Loss of contrast with text-image

Ultimate loss of training

Is a weighted combination of two penalties:

wherein λ is a scalar weight;

6. The method as claimed in claim 1, wherein in step S301, the im compression partial sentence decoder generates a word to generate a title in each time step according to the context vector, the previous hidden state and the previously generated word by using LSTM-based method;

h _t ＝LSTM(x _t ,h _t-1 ,m _t-1 )

7. The method as claimed in claim 1, wherein the step S400 includes:

s402, evaluating the generated report by using METEOR;

s403, evaluating the generated report by using the ROUGE;

and S404, evaluating the generated report by using CIDER.

8. A radiology report generation model training system based on multimodal contrast learning, comprising:

in a Findings generation module, in order to make the generated sentence focus on describing different image regions, based on the attention framework, the visual features output by the image encoder and the semantic features of the previous sentence output by the sentence encoder are input into a full link layer and then into a SoftMax layer to obtain weighted visual features, the weighted visual features are input into a Findings partial sentence decoder, the coding of the sentence is obtained by the Findings partial sentence decoder, the coding of the sentence is used as the coding of the previous sentence input to the sentence encoder, which is input to the sentence encoder, so as to obtain new weighted visual features, and the process is repeated until the Findings partial sentence decoder generates an empty sentence, which indicates that the Findings partial sentence generation is completed;

V _w ＝Attention(v,s)

wherein, V _w Is the weighted visual representation to be obtained; attention () is an Attention function; v = { v) ₁ ,v ₂ ,…,v _k }，

in view of visual features

α＝softmax(z)

in the formula:

is a vector, all elements are set to 1;

is a parameter of the attention network;

note the weight of features in v in (v, s).
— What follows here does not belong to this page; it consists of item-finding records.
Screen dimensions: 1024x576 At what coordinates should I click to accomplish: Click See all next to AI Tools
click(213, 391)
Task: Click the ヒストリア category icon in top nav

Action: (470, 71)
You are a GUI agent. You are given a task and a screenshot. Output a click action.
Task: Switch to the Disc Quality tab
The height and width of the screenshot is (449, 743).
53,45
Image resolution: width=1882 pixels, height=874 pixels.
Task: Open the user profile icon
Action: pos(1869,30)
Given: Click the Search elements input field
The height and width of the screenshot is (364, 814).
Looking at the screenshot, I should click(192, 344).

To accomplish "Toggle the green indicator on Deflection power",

in the formula, alpha _i Is the ith dimension element in alpha;

9. The multi-modal contrast learning-based radiology report generation model training system of claim 8, wherein in the radiology report generation module, the image encoder is modeled as a CNN; the sentence encoder is modeled as a model after fine-tuning in a BERT language model, and semantic representations of sentences are generated by averaging the pooling layers.